Quick Code Reference

Study Guide

The best way to prepare for this open note exam is to have an organized, clear, exhaustive study guide that provides answers to all the questions you might be asked to do on your final. We have covered 3 main topics:

Multiple Regression (with categorical variables)
Logistic Regression
Data Management

Determine the types of information that you will need to know for each of these and then develop a study guide.

Multiple Regression

y = β₀ + β₁x₁ + β₂x₂ + … + βₖxₖ + ε

Step 1: Create scatter plots to examine the relationships between these variables.

pairs(df)
To run a regression model, we assume that the relationship between the independent and dependent variables are linear.

Step 2: Run regression

model1 <- lm(dependent ~ independent + 2independent, data = df)
summary(model1)
The results of the multiple regression model suggest that both independent and 2independent are significant predictors of dependent.
For independent, the estimated coefficient is ###, with a standard error of ###, a t-value of ###, and a p-value of ###. Since the p-value is less than the significance level of 0.05, we can conclude that independent significantly predicts dependent.
For 2independent, the estimated coefficient is ###, with a standard error of ###, a t-value of ###, and a p-value of ###. As the p-value is also less than the significance level of 0.05, we can conclude that 2independent significantly predicts dependent.

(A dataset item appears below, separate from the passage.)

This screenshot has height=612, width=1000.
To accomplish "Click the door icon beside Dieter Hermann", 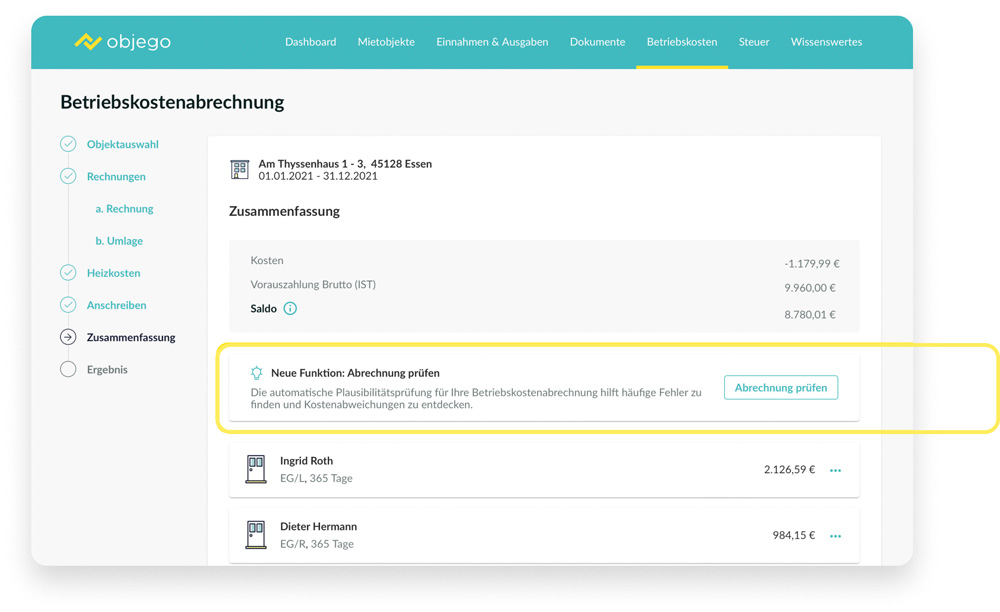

Step 3: Assumptions: In a multiple regression, we are interested in residuals.

plot(model1) function gives 4 plots.

1st plot: The residuals need to be similar across (linear relationship)
2nd Plot: Normal distribution of residuals (QQ Plot)
3rd Plot: Homogeneity of variance, the standard deviation needs to be the same across all of the values of Y.

Step 4: Cooks distance: test for outlier or influencial points. max(cooks.distance(model1)) gives the highest value. Cook’s > 1 is problematic.

Step 5: Residuals need to be independent of eachother: Durbine Watson test dwt(model1) We want the Durbine Watson statistic to be approximately 2. Values less than 1 or greater than 3 are problematic.

Step 6: Standardize residuals: should be normally distributed. plot(rstandard(model1) indicates that a data point is really far away from what is predicted. Greater than 3 could be problematic if you have a small dataset or more than 1% of the data greater than 3. sum(rstandard(model1)>3)

Step 7: Multicollinearity: independent variables are highly correlated with each other.vif(model1)

Both values are less than 2.5, therefore I conclude that the predictors are not highly correlated with each other.

Step 8: Interpret Findings

The results show a negative association between independent and the dependent. This implies that, on average, counties with higher independent tend to have dependent, while controlling for other factors in the model.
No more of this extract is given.